TEXTO CITADO:
------------------------

Profesor de Literatura.
Hace algún tiempo, en una comida de esas académico-literarias en las que uno a veces anda metido, escuché a un señor, de notable inanidad por cierto, ponderar la figura de una mujer, catedrática de la Universitat de València, una de las (y los) intelectuales más brillantes de su generación, recientemente fallecida en ese momento. ¿Cuáles fueron los términos de esa ponderación? ¿Aludió a sus libros, a sus artículos, a sus clases magistrales e iluminadoras que enseñaron a leer críticamente a tantas promociones de estudiantes? Evidentemente, no. Aquel señor lo que recordaba eran sus piernas y la altura de sus tacones. Eso era lo único que tenía que decir.
Uno podría imaginar que decía estas cosas mientras masticaba un palillo, sostenía una copa de Veterano con una mano y con la otra se rascaba los testículos. Sin embargo, este señor es de lo más fino y desgranaba sus evocaciones machirulas esgrimiendo con elegancia su copa de tinto, y las combinaba con esos hilados de referencias culturales -a veces malévolos, a veces simplemente exhibicionistas- que algunos despistados toman por conversaciones profundas. Yo recuerdo que me sentí incómodo, y que llegué a formular una protesta, y a mencionar la excelencia académica y docente que sostenía aquel par de piernas. Sin embargo, lo recuerdo ahora y lamento mi cobardía o mi timidez. Debería haber estado más enérgico, aun a riesgo de cortar el rollo. Porque a veces cuando alguien se atreve a romper esos consensos de silencio lo que descubre es que no está solo.
Lo vengo a decir porque estos días he estado leyendo algunos artículos sobre cuál es el lugar de los hombres respecto al feminismo. Y evidentemente aunque es muy guay expresarles a las feministas nuestro apoyo, o felicitarlas en el día de la mujer, o incluso participar en las manifestaciones, hay que tener cuidado con no reproducir inadvertidamente un gesto paternalista -condescendiente- al realizar esas adhesiones. Yo, que he tenido la fortuna de ser discípulo de una intelectual feminista, creo humildemente que nuestro lugar está en otra parte. Y está precisamente en el trabajo sobre la masculinidad, sobre cómo nos interpelan machismos más o menos espontáneos como el que acabo de relatar, sobre en qué lugar nos colocan.
Es decir: el machismo -como el capitalismo- no es sólo una ideología, sino una máquina productora de sujetos, interiorizadora de roles sociales y culturales. Por eso que un tipo mediocre hable con condescendencia de una intelectual brillante amparado en su entrepierna no es sólo una anécdota ni retrata solamente a ese personaje. Y ahí es dónde está la lucha, la toma de conciencia.

------------------------

REGISTROS:
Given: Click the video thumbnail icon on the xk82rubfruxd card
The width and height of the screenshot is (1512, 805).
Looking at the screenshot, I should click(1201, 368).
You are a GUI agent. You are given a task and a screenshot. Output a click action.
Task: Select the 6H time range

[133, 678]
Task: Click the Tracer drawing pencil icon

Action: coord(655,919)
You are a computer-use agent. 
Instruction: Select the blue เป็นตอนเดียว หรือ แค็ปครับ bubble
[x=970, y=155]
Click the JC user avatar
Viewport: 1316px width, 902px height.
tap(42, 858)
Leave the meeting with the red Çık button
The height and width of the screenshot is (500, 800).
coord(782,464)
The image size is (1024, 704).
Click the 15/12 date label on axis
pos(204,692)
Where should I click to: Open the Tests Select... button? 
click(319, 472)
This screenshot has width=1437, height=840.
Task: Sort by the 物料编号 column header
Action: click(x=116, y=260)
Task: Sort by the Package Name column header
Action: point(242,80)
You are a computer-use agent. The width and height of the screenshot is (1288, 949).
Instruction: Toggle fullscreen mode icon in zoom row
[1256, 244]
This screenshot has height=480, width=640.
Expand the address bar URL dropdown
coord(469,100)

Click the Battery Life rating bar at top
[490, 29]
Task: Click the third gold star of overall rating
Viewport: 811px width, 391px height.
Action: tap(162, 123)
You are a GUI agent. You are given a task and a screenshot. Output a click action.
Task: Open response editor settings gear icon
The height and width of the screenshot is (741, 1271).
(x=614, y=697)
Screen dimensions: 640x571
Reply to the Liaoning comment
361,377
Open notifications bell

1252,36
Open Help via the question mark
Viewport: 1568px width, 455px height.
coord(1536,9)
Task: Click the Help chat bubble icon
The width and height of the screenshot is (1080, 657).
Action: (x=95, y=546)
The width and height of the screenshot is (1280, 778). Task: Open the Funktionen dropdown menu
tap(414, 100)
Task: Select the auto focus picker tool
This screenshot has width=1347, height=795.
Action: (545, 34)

------------------------

EJERCICIOS PROPUESTOS:
a) En el texto sobre el machismo y el feminismo, ¿qué era lo único que recordaba el señor de la comida acerca de la catedrática fallecida?
b) Resume en menos palabras el párrafo del texto sobre el machismo y el feminismo que empieza con «Lo vengo a decir porque», conservando sus ideas principales.
c) Prolonga el texto sobre el machismo y el feminismo a partir de su última oración.
Los ítems no hacen falta para resolver estas tareas.

SOLUCIONES:
a) Sus piernas y la altura de sus tacones.

b) El autor ha leído artículos sobre el lugar de los hombres respecto al feminismo. Apoyar a las feministas, felicitarlas el día de la mujer o participar en las manifestaciones está bien, pero hay que evitar un gesto paternalista o condescendiente. Como discípulo de una intelectual feminista, cree que el lugar de los hombres está en el trabajo sobre la masculinidad. Ese trabajo consiste en ver cómo los interpelan machismos espontáneos como el que relata y en qué lugar los colocan.

c)
Cambio de registro: creo que la falla que ganó el primer premio de la sección especial de este año -y también el primer premio de Ingenio y Gracia- era profundamente machista: se basaba en la reproducción hiperbólica de viejos chistes y de piropos apolillados, y el diálogo entre los textos y la caricatura de los ninots producía un efecto de descarnado sexismo digno de Pajares y Esteso. El jurado que la juzgó y la encontró graciosísima estaba formado por siete hombres. Imaginarlos desternillados de risa mientras rodaban el monumento me produce una incomodidad de algún modo semejante al de aquella comida. Una pregunta sería si hubiera cambiado el veredicto en el caso de que hubiera habido alguna mujer entre los jurados. Supongo que depende de qué mujer. Porque, insisto, el machismo produce sujetos y roles. El feminismo consiste en rebelarse respecto a la subalternidad naturalizada, y señalar sus marcas allí donde se producen. Lo cierto, en cualquier caso, es que eran siete hombres los que, evidentemente, se identificaron con ese tipo de humor tan complaciente con su imaginaria superioridad fálica.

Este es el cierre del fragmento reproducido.